The only reason I didn’t give this graphic novel a full 10/10, is because despite being very well done, I can see there is still a bit of room for improvement. It is great but not perfect.
This character driven story has less of a plot and more of a slice of life (or contemporary) feel to it. The story follows Snap as she searches for her dog, confronts a witch, makes a friend, confronts her mother’s ex boyfriend, and reunites an old love all while learning magic for herself.
Despite the lack of focus on a central plot, this story feels complete and keeps the reader intrigued sheerly with the characters and their development. If you prefer plot driven stories, this may not be the book for you.
I never once felt bored or like nothing was happening. Although, upon looking back at the plot, I realized there isn’t a ton that happens in this book, but I don’t feel like it necessarily needed it.
As mentioned above, this standalone story keeps the reader engaged using the characters and their interesting development.

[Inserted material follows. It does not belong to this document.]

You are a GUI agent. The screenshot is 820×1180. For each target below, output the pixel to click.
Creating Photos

The reader is rooting for Snap to make friends, find her magic, and feel part of something. It is easy to read this short graphic novel in one sitting, because everything happens quickly with ties to the characters’ development and relationships. Not to mention Leyh’s brilliant use of flashbacks that keep the reader wanting to know more of the truth and how things come full circle in the end. And everything does tie up with a pretty little bow before the story closes.

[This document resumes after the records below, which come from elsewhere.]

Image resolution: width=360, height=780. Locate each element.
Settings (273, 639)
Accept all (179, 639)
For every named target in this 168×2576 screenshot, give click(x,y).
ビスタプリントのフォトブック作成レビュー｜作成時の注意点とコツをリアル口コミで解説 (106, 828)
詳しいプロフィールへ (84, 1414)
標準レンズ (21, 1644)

This story definitely has some whimsical/magical moments and is for a younger audience, but it can be easily enjoyed by all ages. Nothing too outrageous or convenient happens. There is one “wow, small world” moment where characters that just met have a common connection that comes full circle in the end, but things like that happen in real life no matter how serendipitous it can seem.
I have personally had so many moments like the one in this book where I can’t help but think about how small the world can be sometimes. I really enjoyed that serendipitous feeling the book portrayed.
If you like a whimsical YA coming-of-age story with magic, darker themes, lgbtqia+ representation, family themes, and a rekindled past love, then this quick read is worth your time. This standalone graphic novel is a nice balance of light to heavy topics with a focus on the upside in all things that life has to throw at us, good and bad.
I think this is such an important book for young people who are finding their own footing and maybe struggling with any of the themes mentioned above. Not to mention this story shows black joy, which is such an important perspective to put out into the world and show people of all ages and backgrounds. I am not an own voices reviewer for this book, so I recommend looking for some if you are interested! Also, if you are an own voices reviewer for this graphic novel, please share your thoughts in the comments. Your voice is the one that matters most, and I’d love to add your thoughts to this review!